From the first line of the records down to the one that holds "You are a computer-use agent. Screen dimensions: 263x138", transcribe each line exactly and add nothing.

(Stored entries)
==============================

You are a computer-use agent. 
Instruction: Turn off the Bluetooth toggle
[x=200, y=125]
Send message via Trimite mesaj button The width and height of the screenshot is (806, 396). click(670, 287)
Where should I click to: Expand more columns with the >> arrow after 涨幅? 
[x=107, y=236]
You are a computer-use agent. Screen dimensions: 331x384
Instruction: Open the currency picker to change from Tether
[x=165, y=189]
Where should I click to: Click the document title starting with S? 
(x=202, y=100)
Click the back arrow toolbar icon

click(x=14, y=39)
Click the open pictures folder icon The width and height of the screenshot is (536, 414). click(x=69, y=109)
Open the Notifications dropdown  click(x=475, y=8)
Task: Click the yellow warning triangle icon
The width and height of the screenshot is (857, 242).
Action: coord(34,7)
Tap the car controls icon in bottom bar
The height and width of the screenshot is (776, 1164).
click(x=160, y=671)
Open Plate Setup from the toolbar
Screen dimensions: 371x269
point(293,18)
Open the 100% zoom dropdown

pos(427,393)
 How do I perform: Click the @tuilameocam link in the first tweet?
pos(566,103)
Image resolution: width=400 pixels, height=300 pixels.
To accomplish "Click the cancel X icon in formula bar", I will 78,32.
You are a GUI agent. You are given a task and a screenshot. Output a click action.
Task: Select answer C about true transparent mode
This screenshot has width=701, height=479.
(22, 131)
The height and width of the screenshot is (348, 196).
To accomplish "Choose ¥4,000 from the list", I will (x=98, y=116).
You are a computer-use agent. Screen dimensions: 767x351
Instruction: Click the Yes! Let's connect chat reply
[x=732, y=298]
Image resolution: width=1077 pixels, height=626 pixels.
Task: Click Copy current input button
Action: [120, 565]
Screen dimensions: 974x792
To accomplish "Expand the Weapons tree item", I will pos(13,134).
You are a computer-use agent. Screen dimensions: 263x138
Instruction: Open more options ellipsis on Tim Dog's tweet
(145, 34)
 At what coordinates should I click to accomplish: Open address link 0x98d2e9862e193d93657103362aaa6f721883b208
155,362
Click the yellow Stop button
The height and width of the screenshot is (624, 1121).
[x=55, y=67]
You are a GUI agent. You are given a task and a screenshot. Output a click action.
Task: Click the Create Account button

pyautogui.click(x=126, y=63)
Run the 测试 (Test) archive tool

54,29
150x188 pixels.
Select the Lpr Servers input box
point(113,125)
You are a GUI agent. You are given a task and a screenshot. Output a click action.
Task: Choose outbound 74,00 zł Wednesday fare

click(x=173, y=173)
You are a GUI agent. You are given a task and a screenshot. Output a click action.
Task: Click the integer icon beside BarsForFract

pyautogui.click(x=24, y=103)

==============================

> **ANSWER BOX**:
You are a computer-use agent. 
Instruction: Turn off the Bluetooth toggle
[x=200, y=125]
Send message via Trimite mesaj button The width and height of the screenshot is (806, 396). click(670, 287)
Where should I click to: Expand more columns with the >> arrow after 涨幅? 
[x=107, y=236]
You are a computer-use agent. Screen dimensions: 331x384
Instruction: Open the currency picker to change from Tether
[x=165, y=189]
Where should I click to: Click the document title starting with S? 
(x=202, y=100)
Click the back arrow toolbar icon

click(x=14, y=39)
Click the open pictures folder icon The width and height of the screenshot is (536, 414). click(x=69, y=109)
Open the Notifications dropdown  click(x=475, y=8)
Task: Click the yellow warning triangle icon
The width and height of the screenshot is (857, 242).
Action: coord(34,7)
Tap the car controls icon in bottom bar
The height and width of the screenshot is (776, 1164).
click(x=160, y=671)
Open Plate Setup from the toolbar
Screen dimensions: 371x269
point(293,18)
Open the 100% zoom dropdown

pos(427,393)
 How do I perform: Click the @tuilameocam link in the first tweet?
pos(566,103)
Image resolution: width=400 pixels, height=300 pixels.
To accomplish "Click the cancel X icon in formula bar", I will 78,32.
You are a GUI agent. You are given a task and a screenshot. Output a click action.
Task: Select answer C about true transparent mode
This screenshot has width=701, height=479.
(22, 131)
The height and width of the screenshot is (348, 196).
To accomplish "Choose ¥4,000 from the list", I will (x=98, y=116).
You are a computer-use agent. Screen dimensions: 767x351
Instruction: Click the Yes! Let's connect chat reply
[x=732, y=298]
Image resolution: width=1077 pixels, height=626 pixels.
Task: Click Copy current input button
Action: [120, 565]
Screen dimensions: 974x792
To accomplish "Expand the Weapons tree item", I will pos(13,134).
You are a computer-use agent. Screen dimensions: 263x138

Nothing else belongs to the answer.